> [TASK PROMPT]:
Wherever the string "computer" shows up in the records below, return that line.

> [Collected data]:
● ● ● ● ● ● ●

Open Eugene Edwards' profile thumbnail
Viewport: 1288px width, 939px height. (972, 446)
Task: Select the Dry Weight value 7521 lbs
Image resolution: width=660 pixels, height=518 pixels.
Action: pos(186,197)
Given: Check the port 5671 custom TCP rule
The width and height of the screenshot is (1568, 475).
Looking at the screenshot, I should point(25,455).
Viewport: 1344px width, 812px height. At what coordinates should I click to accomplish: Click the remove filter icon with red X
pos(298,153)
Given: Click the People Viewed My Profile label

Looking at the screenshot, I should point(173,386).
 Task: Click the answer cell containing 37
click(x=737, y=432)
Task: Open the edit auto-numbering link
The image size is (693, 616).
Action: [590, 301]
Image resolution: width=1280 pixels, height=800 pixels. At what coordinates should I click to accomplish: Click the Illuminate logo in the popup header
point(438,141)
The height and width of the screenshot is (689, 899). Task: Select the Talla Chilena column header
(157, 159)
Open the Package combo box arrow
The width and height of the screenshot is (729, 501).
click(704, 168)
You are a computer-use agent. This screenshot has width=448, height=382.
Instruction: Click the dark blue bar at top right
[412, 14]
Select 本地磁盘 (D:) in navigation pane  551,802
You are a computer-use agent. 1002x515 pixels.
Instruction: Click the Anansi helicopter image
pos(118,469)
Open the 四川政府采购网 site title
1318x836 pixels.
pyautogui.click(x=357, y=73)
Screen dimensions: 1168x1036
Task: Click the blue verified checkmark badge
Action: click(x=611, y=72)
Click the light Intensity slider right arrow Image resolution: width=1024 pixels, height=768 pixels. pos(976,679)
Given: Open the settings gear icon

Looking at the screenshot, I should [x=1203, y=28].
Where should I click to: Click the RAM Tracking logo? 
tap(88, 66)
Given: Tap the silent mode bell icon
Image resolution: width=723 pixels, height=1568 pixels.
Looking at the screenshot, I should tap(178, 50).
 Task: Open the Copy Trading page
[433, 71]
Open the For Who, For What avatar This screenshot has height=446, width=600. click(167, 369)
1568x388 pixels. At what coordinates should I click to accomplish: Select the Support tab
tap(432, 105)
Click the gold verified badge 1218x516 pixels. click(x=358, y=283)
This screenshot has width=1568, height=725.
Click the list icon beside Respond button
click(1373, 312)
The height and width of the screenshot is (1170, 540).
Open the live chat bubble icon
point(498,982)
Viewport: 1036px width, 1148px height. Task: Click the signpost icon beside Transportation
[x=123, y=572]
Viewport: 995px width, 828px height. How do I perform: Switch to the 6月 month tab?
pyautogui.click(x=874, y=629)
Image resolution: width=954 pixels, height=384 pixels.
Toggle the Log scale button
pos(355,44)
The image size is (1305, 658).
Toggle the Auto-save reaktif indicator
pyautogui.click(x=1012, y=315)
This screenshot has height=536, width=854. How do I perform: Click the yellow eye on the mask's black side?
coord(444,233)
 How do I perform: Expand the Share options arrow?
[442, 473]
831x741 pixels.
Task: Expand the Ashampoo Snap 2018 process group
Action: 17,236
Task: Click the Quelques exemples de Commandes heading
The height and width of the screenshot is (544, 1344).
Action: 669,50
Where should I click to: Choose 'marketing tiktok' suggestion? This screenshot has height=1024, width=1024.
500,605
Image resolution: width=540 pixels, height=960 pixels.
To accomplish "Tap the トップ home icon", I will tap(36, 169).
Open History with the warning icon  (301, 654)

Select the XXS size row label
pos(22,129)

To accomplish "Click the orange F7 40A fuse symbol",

● ● ● ● ● ● ●

> [EXPECTED ANSWER]:
You are a computer-use agent. This screenshot has width=448, height=382.
You are a computer-use agent. 1002x515 pixels.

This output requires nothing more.